_Work to complete_:
Nothing in the data may change. Copy all of it exactly.

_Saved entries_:
--- --- ---

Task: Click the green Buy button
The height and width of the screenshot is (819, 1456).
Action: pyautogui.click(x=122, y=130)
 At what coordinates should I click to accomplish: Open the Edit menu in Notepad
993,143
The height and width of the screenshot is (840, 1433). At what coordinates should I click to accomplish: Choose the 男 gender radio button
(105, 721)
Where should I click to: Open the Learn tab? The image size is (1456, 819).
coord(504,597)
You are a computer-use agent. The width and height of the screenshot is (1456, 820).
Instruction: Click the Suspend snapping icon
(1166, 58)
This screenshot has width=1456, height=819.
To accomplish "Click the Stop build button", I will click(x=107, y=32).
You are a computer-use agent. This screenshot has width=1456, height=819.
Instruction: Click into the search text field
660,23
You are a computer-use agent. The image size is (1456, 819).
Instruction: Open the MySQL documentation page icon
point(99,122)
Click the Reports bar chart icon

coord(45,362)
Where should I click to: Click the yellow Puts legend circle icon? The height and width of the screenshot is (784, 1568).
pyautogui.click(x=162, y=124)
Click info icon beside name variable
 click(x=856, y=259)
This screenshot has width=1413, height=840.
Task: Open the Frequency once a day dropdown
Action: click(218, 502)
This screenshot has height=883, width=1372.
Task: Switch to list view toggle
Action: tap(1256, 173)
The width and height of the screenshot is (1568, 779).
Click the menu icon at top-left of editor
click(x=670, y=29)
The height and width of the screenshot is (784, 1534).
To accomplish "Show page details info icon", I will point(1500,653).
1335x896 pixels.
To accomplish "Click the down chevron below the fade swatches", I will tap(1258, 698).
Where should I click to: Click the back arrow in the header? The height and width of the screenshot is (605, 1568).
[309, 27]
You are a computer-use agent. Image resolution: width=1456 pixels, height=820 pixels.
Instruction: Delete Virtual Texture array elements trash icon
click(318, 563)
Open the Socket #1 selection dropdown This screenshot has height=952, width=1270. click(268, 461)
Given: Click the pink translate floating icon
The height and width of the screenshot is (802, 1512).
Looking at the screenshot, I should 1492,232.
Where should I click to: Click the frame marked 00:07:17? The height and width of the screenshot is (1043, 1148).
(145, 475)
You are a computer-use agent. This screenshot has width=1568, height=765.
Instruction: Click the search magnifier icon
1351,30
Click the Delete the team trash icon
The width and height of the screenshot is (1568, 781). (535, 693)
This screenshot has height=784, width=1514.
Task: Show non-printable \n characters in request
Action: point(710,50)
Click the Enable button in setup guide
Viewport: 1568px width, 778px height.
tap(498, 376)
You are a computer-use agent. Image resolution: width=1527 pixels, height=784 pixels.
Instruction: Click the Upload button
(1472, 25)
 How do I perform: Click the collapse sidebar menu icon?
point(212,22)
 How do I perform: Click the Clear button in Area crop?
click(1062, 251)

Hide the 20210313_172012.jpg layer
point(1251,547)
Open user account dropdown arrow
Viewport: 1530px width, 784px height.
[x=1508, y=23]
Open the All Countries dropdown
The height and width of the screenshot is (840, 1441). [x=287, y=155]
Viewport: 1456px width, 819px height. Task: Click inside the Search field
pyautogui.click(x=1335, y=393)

--- --- ---

_Response_:
Task: Click the green Buy button
The height and width of the screenshot is (819, 1456).
Action: pyautogui.click(x=122, y=130)
 At what coordinates should I click to accomplish: Open the Edit menu in Notepad
993,143
The height and width of the screenshot is (840, 1433). At what coordinates should I click to accomplish: Choose the 男 gender radio button
(105, 721)
Where should I click to: Open the Learn tab? The image size is (1456, 819).
coord(504,597)
You are a computer-use agent. The width and height of the screenshot is (1456, 820).
Instruction: Click the Suspend snapping icon
(1166, 58)
This screenshot has width=1456, height=819.
To accomplish "Click the Stop build button", I will click(x=107, y=32).
You are a computer-use agent. This screenshot has width=1456, height=819.
Instruction: Click into the search text field
660,23
You are a computer-use agent. The image size is (1456, 819).
Instruction: Open the MySQL documentation page icon
point(99,122)
Click the Reports bar chart icon

coord(45,362)
Where should I click to: Click the yellow Puts legend circle icon? The height and width of the screenshot is (784, 1568).
pyautogui.click(x=162, y=124)
Click info icon beside name variable
 click(x=856, y=259)
This screenshot has width=1413, height=840.
Task: Open the Frequency once a day dropdown
Action: click(218, 502)
This screenshot has height=883, width=1372.
Task: Switch to list view toggle
Action: tap(1256, 173)
The width and height of the screenshot is (1568, 779).
Click the menu icon at top-left of editor
click(x=670, y=29)
The height and width of the screenshot is (784, 1534).
To accomplish "Show page details info icon", I will point(1500,653).
1335x896 pixels.
To accomplish "Click the down chevron below the fade swatches", I will tap(1258, 698).
Where should I click to: Click the back arrow in the header? The height and width of the screenshot is (605, 1568).
[309, 27]
You are a computer-use agent. Image resolution: width=1456 pixels, height=820 pixels.
Instruction: Delete Virtual Texture array elements trash icon
click(318, 563)
Open the Socket #1 selection dropdown This screenshot has height=952, width=1270. click(268, 461)
Given: Click the pink translate floating icon
The height and width of the screenshot is (802, 1512).
Looking at the screenshot, I should 1492,232.
Where should I click to: Click the frame marked 00:07:17? The height and width of the screenshot is (1043, 1148).
(145, 475)
You are a computer-use agent. This screenshot has width=1568, height=765.
Instruction: Click the search magnifier icon
1351,30
Click the Delete the team trash icon
The width and height of the screenshot is (1568, 781). (535, 693)
This screenshot has height=784, width=1514.
Task: Show non-printable \n characters in request
Action: point(710,50)
Click the Enable button in setup guide
Viewport: 1568px width, 778px height.
tap(498, 376)
You are a computer-use agent. Image resolution: width=1527 pixels, height=784 pixels.
Instruction: Click the Upload button
(1472, 25)
 How do I perform: Click the collapse sidebar menu icon?
point(212,22)
 How do I perform: Click the Clear button in Area crop?
click(1062, 251)

Hide the 20210313_172012.jpg layer
point(1251,547)
Open user account dropdown arrow
Viewport: 1530px width, 784px height.
[x=1508, y=23]
Open the All Countries dropdown
The height and width of the screenshot is (840, 1441). [x=287, y=155]
Viewport: 1456px width, 819px height. Task: Click inside the Search field
pyautogui.click(x=1335, y=393)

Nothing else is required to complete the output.